▸ Your task:
Report every line below that holds the word "width".

▸ Excerpted records:
○ ○ ○ ○ ○ ○ ○
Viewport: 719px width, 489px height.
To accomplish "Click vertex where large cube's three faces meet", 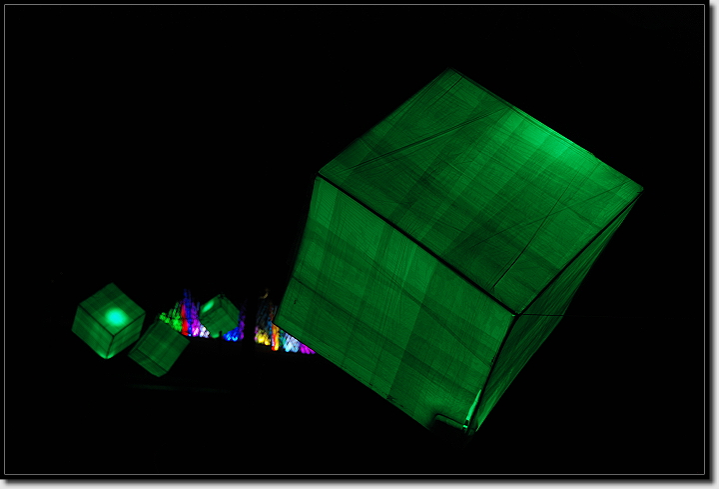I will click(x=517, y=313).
○ ○ ○ ○ ○ ○ ○
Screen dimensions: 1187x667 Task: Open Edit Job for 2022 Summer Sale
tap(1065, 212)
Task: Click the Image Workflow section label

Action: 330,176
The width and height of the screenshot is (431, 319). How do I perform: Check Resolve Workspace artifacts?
○ ○ ○ ○ ○ ○ ○
▸ Response for this exercise:
Viewport: 719px width, 489px height.
The width and height of the screenshot is (431, 319). How do I perform: Check Resolve Workspace artifacts?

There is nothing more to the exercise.